JAMA Netw Open. 2023 Oct 2;6(10):e2337904. doi: 10.1001/jamanetworkopen.2023.37904.

Abstract

Importance: Those responsible for medical education-specialties, sponsoring institutions, and program directors (PD)-are independently associated with the professional identity formation of the trainees with respect to potential conflicts of interest.

Objective: To identify the relative degree to which factors in the training environment are associated with resident acceptance of payments from pharmaceutical and medical device companies.

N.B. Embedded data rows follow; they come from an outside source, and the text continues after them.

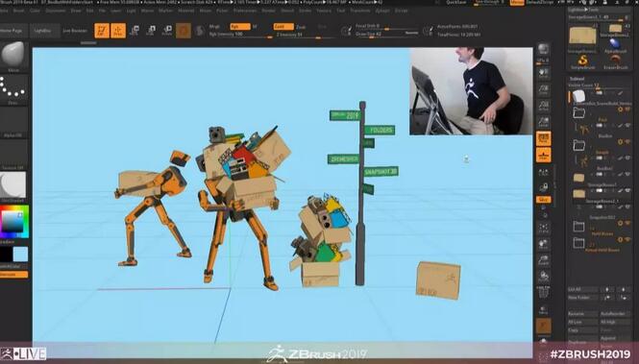Expand the Subtool palette header
This screenshot has width=639, height=364.
pyautogui.click(x=577, y=79)
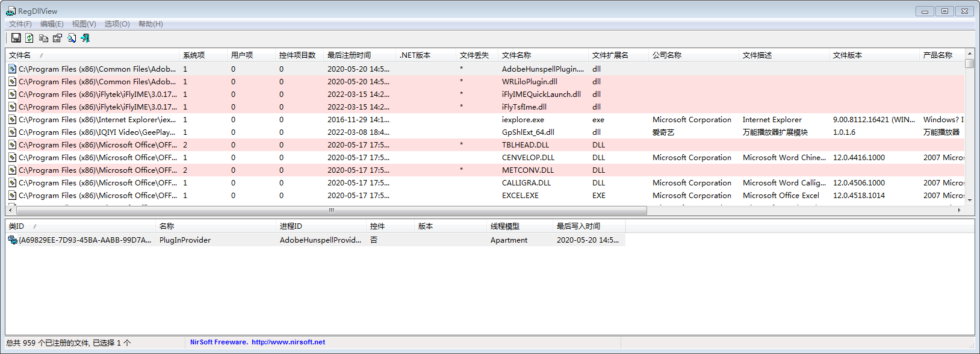Click the file icon of the iexplore.exe row
980x354 pixels.
pyautogui.click(x=12, y=120)
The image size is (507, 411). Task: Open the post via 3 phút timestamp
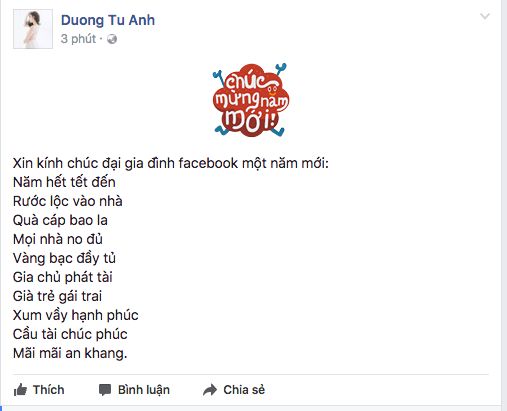click(x=78, y=39)
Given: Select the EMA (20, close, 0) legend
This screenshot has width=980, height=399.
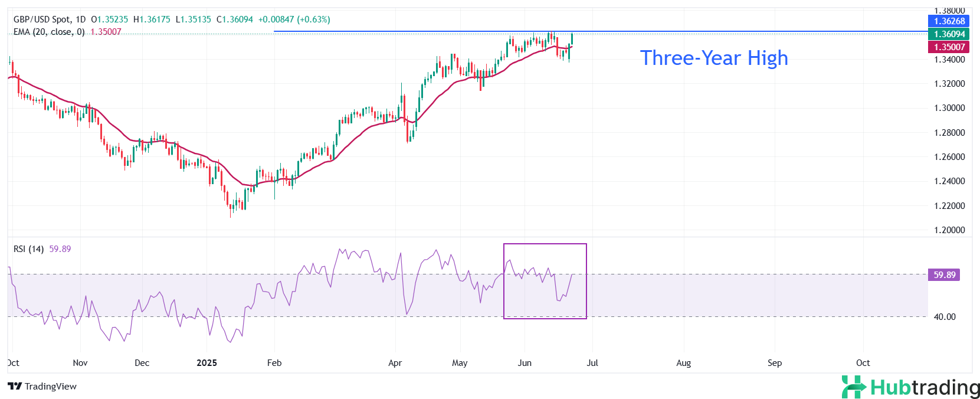Looking at the screenshot, I should click(x=49, y=32).
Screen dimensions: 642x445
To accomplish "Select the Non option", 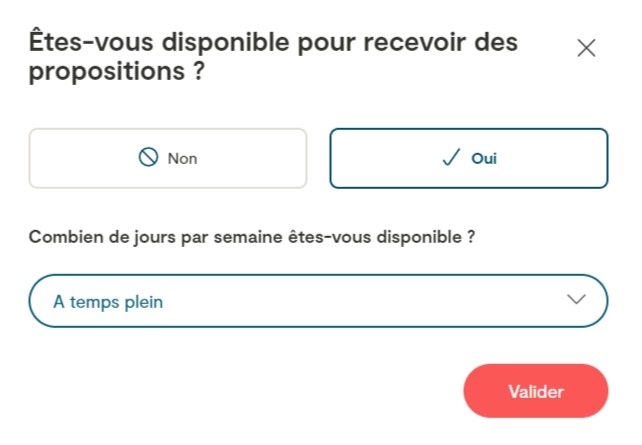I will (167, 158).
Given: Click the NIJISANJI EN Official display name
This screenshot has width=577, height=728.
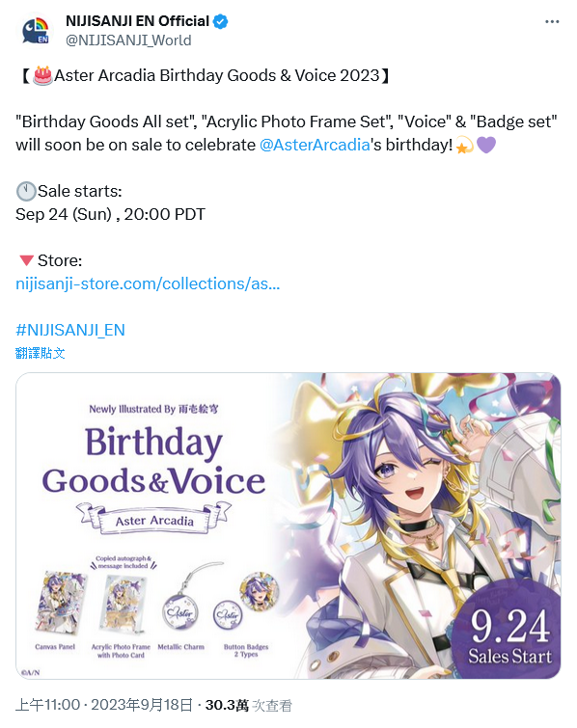Looking at the screenshot, I should [138, 21].
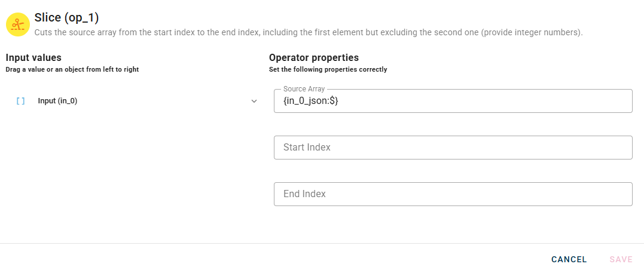Click the End Index placeholder text

(x=304, y=194)
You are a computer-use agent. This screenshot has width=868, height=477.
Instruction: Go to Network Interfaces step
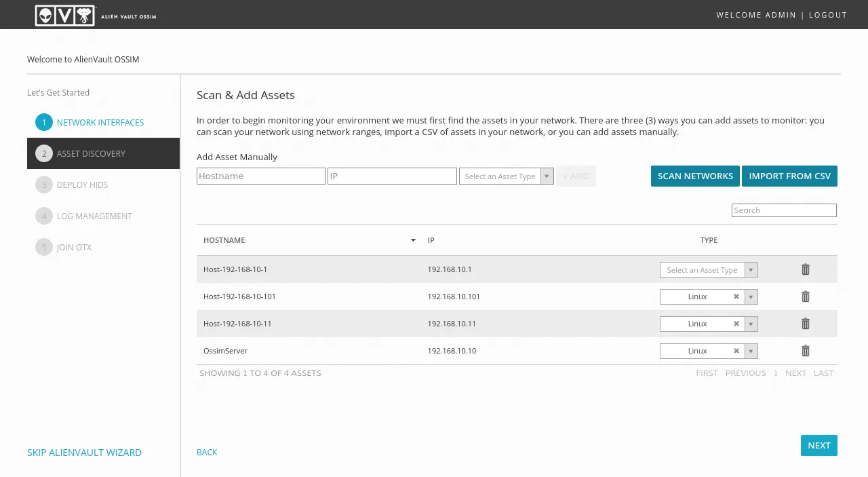(x=100, y=123)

Design, setting, and participants: Cross-sectional, retrospective study of residents enrolled in the 3 largest primary-care specialties (internal medicine [IM], family medicine [FM], obstetrics and gynecology [OBGYN]) and 3 largest surgical disciplines (general surgery [GS], orthopedic surgery, and urology) during academic year 2020 to 2021. All analyses were conducted January through August 2023.

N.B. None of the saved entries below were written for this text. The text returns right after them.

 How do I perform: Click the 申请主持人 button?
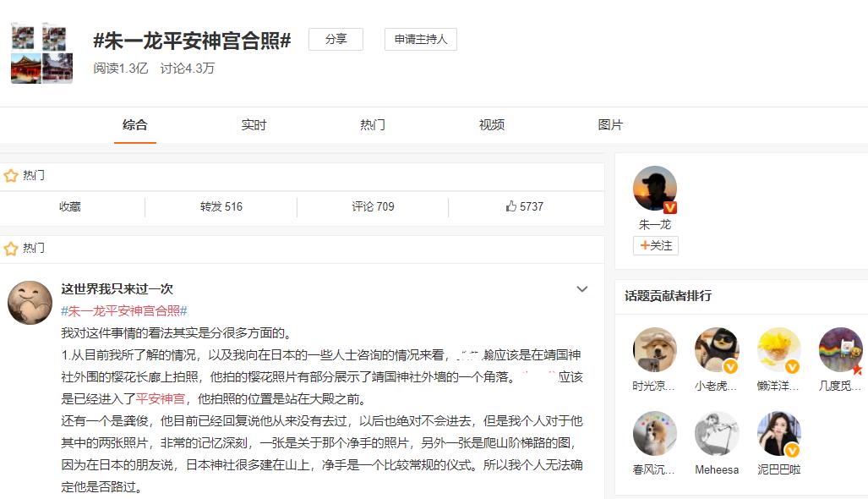(421, 40)
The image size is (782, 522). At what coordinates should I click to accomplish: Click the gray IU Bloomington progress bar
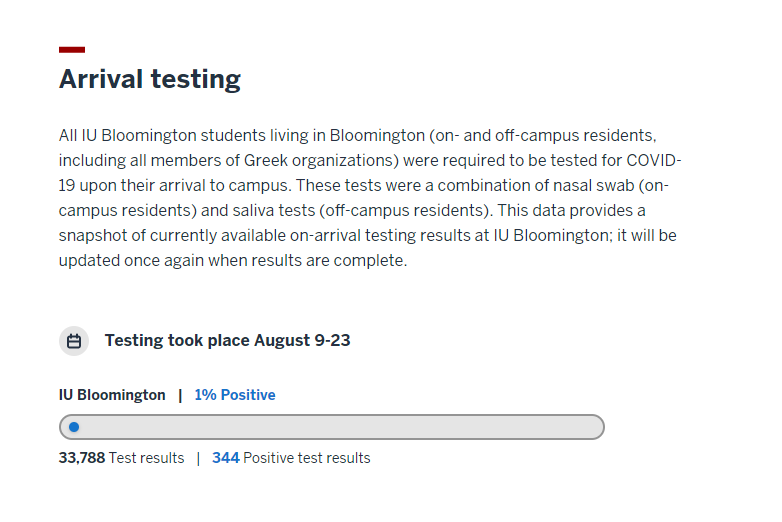pyautogui.click(x=332, y=427)
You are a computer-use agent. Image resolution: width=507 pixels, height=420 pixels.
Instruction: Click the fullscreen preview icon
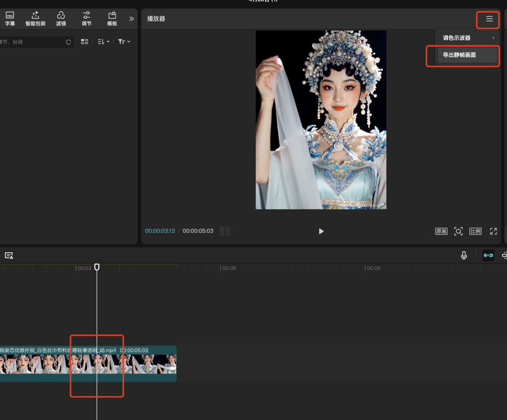tap(493, 231)
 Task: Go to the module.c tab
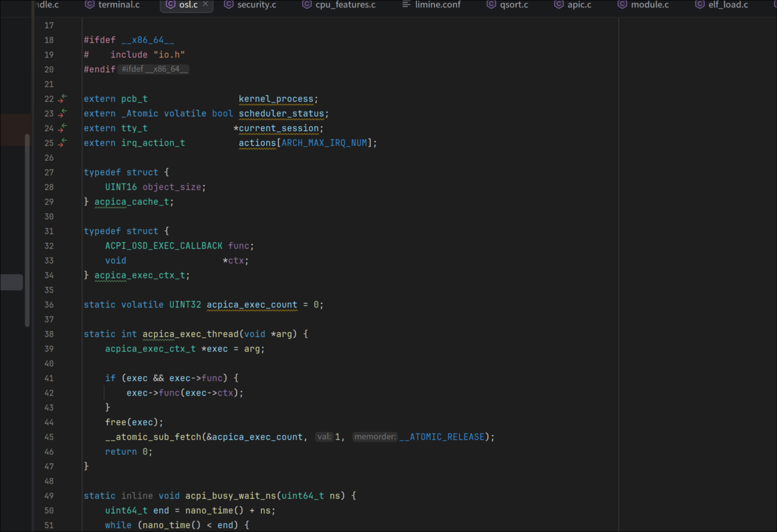click(x=649, y=4)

Exposures: Specialty, sponsoring institutions' ownership (nonprofit, for-profit, federal government, local government, or state government), and the number of payments PDs accepted.

Main outcomes and measures: Modified Poisson regression assessed the relative risk of ownership, specialty, and PD behavior on residents' acceptance of industry payments as recorded in the Open Payments Program (OPP) database.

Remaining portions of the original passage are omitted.